# MartinLogan Motion Vision with Denon AVR-3313



## bepauljoseph (Jan 5, 2014)

Hi all,

I've burned my budget by buying a Denon AVR-3313 for around INR 76k in India ($1225 US). Now I need to buy a speaker for it & convinced my choice with these.

Martin Logan Motion 40 Pair - USD 2,200/pair
Martin Logan Motion 30 - USD 749/piece
Martin Logan Motion 15 Pair - USD 925/pair
SVS PB12-NSD Subwoofer - USD 1100/piece (Indian price. Not available in Dubai)

These prices are from Dubai where I constantly travel to on a monthly basis & I prefer to pick it up from there as the Indian prices are 25% more. Ya I know noone would believe it (tax, VAT & import duties).

Now my question is - I've budget to pick-up a Martin-Logan Motion Vision sound-bar. Would the sound-bar be able to connect to my Denon AVR-3313 & I can get a adequate listening experience.

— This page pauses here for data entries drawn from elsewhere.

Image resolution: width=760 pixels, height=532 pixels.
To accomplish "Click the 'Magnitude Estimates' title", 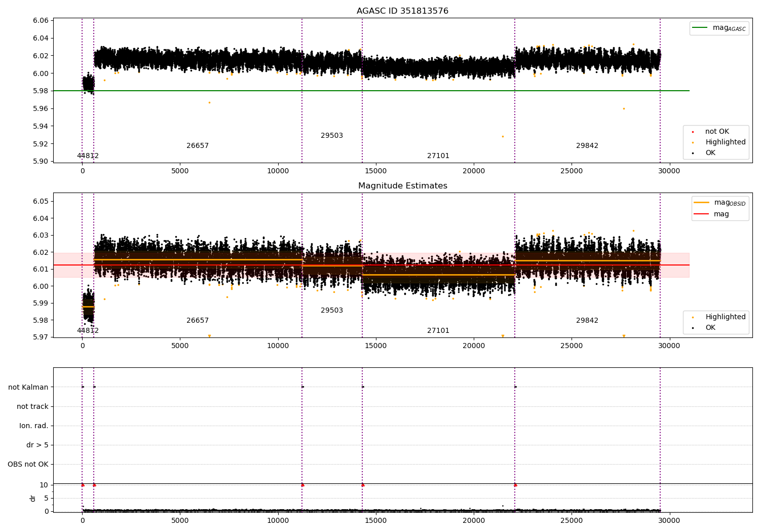I will click(402, 186).
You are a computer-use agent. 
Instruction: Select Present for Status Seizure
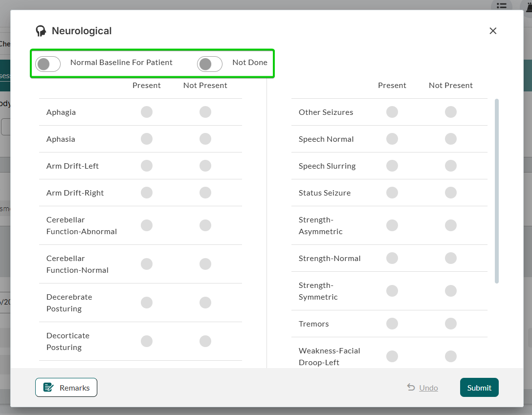(x=392, y=193)
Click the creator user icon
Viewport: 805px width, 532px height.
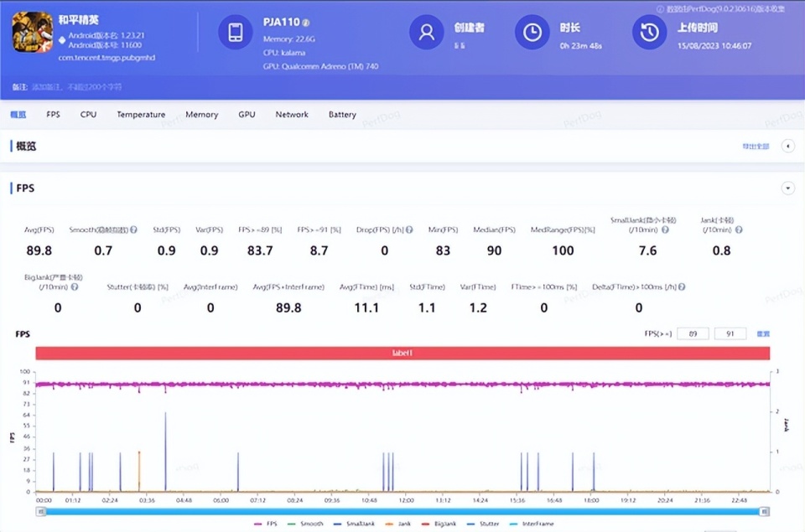click(426, 33)
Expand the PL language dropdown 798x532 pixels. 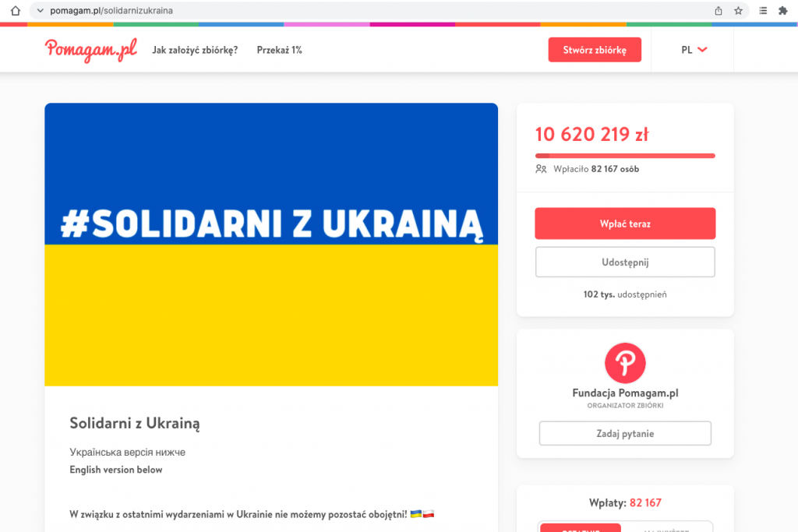point(694,50)
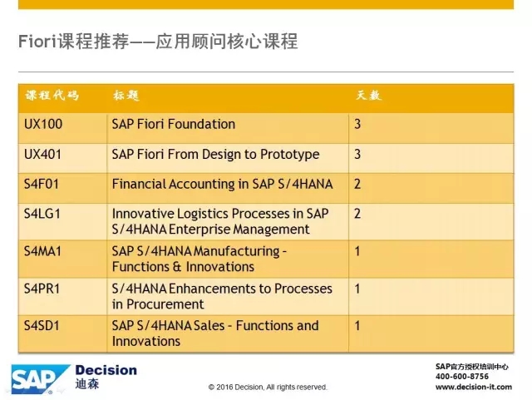
Task: Click the 天数 column header
Action: click(x=368, y=96)
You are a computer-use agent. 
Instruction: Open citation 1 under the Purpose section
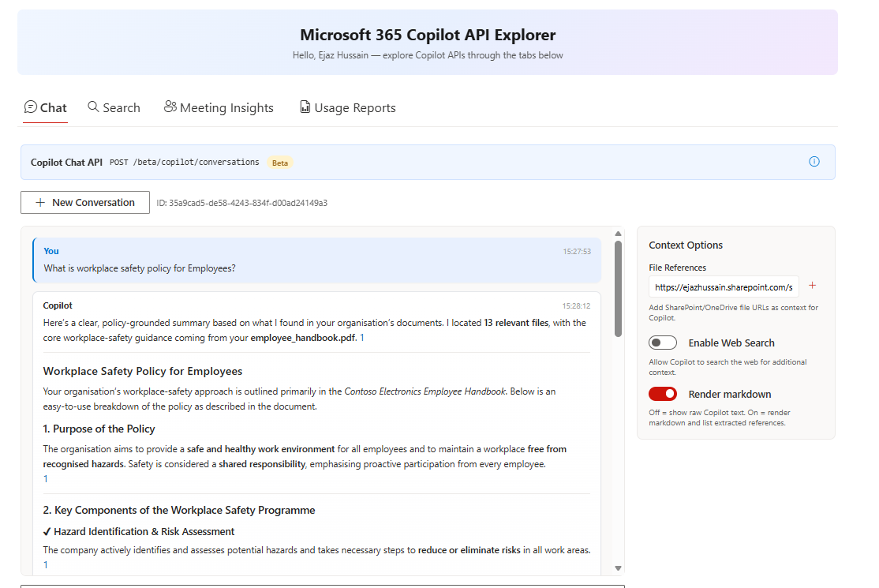coord(45,478)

In the end I don't want to waste my $1225 spend on my receiver. I would buy the speakers later when my budget is back for it.

Thanks,
Paul


----------



## roger1014 (Oct 18, 2011)

So you are wanting to connect the Vision Sound Bar directly to the AVR? Normal use of Sound Bar is to connect to TV! The Vision has One set of analog RCA inputs, L/R, One digital Coaxial (RCA), and two Digital Optical inputs. I guess you could use the L/R pre-outs of the AVR to the RCS analog inputs, of the Vision, to get sound into the Vision. The sound bar has its own built in amps...


----------